• [Challenge A]: According to the outline on baptism and the Lord's Supper, what is baptism a sign of?

• [Passage provided]:

──────────────────────────────

The Ordinances of Baptism & the Lord's Supper



OUTLINE:

I. The Ordinance of water baptism.

A. The Picture Of Water Baptism

    Water Baptism is based upon a "spiritual" baptism discussed in Romans Chapter 6:1-11. "What shall we say then? Shall we continue in sin, that grace may abound? God forbid. How shall we, that are dead to sin, live any longer therein? Know ye not, that so many of us as were baptized unto Jesus Christ were baptized unto his death? Therefore we are buried with him by baptism unto death: that like as Christ was raised up from the dead by the glory of the Father, even so we also should walk in newness of life. For if we have been grafted together in the likeness of his death, we shall be also in the likeness of his resurrection: Knowing this, that our old man is crucified with him, that the body of sin might be destroyed, that henceforth we should not serve sin. For he that is dead is freed from sin. Now if we be dead with Christ, we believe that we shall also live with him: Knowing that Christ being raised from the dead dieth no more; death hath no more dominion over him. For in that he died, he died unto sin once: but in that he liveth, he liveth unto God. Likewise reckon ye also yourselves to be dead indeed unto sin, but alive unto God through Jesus Christ our Lord" (Romans 6:1-11) (a literal translation).

    In water baptism, we are to consider ourselves grafted together with Jesus, both in his death and burial and also his resurrection. We are to consider the old man dead with Christ on the cross, but the new man alive with him.

1. Baptism is a picture of what happened to Jesus.
a. He lived here on the earth.
b. He was killed and was buried.
c. He arose from the grave.
2. Baptism pictures what happens to the individual as he is joined unto Jesus by faith.
a. He once lived for himself, but by faith is joined unto Jesus.
b. He dies with Jesus on the cross and was buried.
c. He, as a Believer, now has a new resurrected life with Jesus as his Lord.
3. Baptism is also a picture of what happens to the physical body.
a. We now live here on earth.
b. We will die (unless we are raptured) and will be physically buried.
c. We will be resurrected and stand before God.
B. It is a sign of the New Covenant.

──────────────────────────────

• [Source data]:

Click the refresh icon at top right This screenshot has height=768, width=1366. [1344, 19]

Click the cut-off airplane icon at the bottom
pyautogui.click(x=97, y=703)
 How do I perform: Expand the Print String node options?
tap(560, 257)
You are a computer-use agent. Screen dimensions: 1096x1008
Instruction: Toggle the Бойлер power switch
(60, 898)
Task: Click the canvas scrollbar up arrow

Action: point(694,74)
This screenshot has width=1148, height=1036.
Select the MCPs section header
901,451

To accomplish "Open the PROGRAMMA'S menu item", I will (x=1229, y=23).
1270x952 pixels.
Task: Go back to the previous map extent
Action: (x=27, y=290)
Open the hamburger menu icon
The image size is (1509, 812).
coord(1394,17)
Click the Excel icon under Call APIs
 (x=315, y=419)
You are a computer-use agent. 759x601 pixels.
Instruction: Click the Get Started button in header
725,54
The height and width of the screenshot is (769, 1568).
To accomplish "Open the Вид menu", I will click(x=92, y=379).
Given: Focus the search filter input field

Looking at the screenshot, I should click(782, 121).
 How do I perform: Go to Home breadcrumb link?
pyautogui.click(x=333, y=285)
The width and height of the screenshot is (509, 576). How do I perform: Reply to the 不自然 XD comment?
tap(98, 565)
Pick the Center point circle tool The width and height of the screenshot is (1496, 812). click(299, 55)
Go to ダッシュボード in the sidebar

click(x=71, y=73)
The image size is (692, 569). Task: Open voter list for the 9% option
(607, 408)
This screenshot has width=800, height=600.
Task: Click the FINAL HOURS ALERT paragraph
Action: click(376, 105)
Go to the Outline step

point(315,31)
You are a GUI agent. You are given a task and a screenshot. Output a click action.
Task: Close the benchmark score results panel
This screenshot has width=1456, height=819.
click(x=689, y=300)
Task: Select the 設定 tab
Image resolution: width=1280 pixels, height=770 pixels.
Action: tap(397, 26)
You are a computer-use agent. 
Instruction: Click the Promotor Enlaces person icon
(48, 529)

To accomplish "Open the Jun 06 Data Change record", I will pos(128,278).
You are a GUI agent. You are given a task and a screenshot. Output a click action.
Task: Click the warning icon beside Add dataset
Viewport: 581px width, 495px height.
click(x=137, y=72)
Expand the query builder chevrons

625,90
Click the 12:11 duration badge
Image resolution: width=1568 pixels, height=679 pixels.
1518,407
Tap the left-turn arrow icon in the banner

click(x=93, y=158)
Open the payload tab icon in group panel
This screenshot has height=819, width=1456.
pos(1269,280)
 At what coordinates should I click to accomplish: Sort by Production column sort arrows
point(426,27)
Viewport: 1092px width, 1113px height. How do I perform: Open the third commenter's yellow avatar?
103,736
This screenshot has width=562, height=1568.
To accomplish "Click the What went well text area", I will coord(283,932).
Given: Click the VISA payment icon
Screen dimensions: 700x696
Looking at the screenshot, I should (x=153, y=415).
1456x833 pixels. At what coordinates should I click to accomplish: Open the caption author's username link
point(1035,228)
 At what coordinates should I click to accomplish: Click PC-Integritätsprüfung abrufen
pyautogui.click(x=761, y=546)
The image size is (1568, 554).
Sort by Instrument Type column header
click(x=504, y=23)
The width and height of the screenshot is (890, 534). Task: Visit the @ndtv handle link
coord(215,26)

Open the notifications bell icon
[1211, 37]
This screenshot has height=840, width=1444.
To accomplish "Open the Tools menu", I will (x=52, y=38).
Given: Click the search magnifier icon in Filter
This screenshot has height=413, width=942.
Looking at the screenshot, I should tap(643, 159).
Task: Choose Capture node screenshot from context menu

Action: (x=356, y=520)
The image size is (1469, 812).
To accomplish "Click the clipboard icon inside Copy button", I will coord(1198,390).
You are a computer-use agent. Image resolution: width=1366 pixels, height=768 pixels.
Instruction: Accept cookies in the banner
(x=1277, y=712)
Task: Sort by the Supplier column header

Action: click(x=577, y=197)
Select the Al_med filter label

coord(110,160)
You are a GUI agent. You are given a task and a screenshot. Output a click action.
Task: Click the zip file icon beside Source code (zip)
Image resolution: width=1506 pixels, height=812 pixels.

──────────────────────────────

• [Challenge B]: Render the entries as a numbered list with blank lines left out, starting at the first line of the entries and ending with the line that contains "I will pos(128,278).", both included.

• [Written answer A]: It is a sign of the New Covenant.

• [Written answer B]:
1. Click the refresh icon at top right This screenshot has height=768, width=1366. [1344, 19]
2. Click the cut-off airplane icon at the bottom
3. pyautogui.click(x=97, y=703)
4.  How do I perform: Expand the Print String node options?
5. tap(560, 257)
6. You are a computer-use agent. Screen dimensions: 1096x1008
7. Instruction: Toggle the Бойлер power switch
8. (60, 898)
9. Task: Click the canvas scrollbar up arrow
10. Action: point(694,74)
11. This screenshot has width=1148, height=1036.
12. Select the MCPs section header
13. 901,451
14. To accomplish "Open the PROGRAMMA'S menu item", I will (x=1229, y=23).
15. 1270x952 pixels.
16. Task: Go back to the previous map extent
17. Action: (x=27, y=290)
18. Open the hamburger menu icon
19. The image size is (1509, 812).
20. coord(1394,17)
21. Click the Excel icon under Call APIs
22.  (x=315, y=419)
23. You are a computer-use agent. 759x601 pixels.
24. Instruction: Click the Get Started button in header
25. 725,54
26. The height and width of the screenshot is (769, 1568).
27. To accomplish "Open the Вид menu", I will click(x=92, y=379).
28. Given: Focus the search filter input field
29. Looking at the screenshot, I should click(782, 121).
30.  How do I perform: Go to Home breadcrumb link?
31. pyautogui.click(x=333, y=285)
32. The width and height of the screenshot is (509, 576). How do I perform: Reply to the 不自然 XD comment?
33. tap(98, 565)
34. Pick the Center point circle tool The width and height of the screenshot is (1496, 812). click(299, 55)
35. Go to ダッシュボード in the sidebar
36. click(x=71, y=73)
37. The image size is (692, 569). Task: Open voter list for the 9% option
38. (607, 408)
39. This screenshot has width=800, height=600.
40. Task: Click the FINAL HOURS ALERT paragraph
41. Action: click(376, 105)
42. Go to the Outline step
43. point(315,31)
44. You are a GUI agent. You are given a task and a screenshot. Output a click action.
45. Task: Close the benchmark score results panel
46. This screenshot has width=1456, height=819.
47. click(x=689, y=300)
48. Task: Select the 設定 tab
49. Image resolution: width=1280 pixels, height=770 pixels.
50. Action: tap(397, 26)
51. You are a computer-use agent. 
52. Instruction: Click the Promotor Enlaces person icon
53. (48, 529)
54. To accomplish "Open the Jun 06 Data Change record", I will pos(128,278).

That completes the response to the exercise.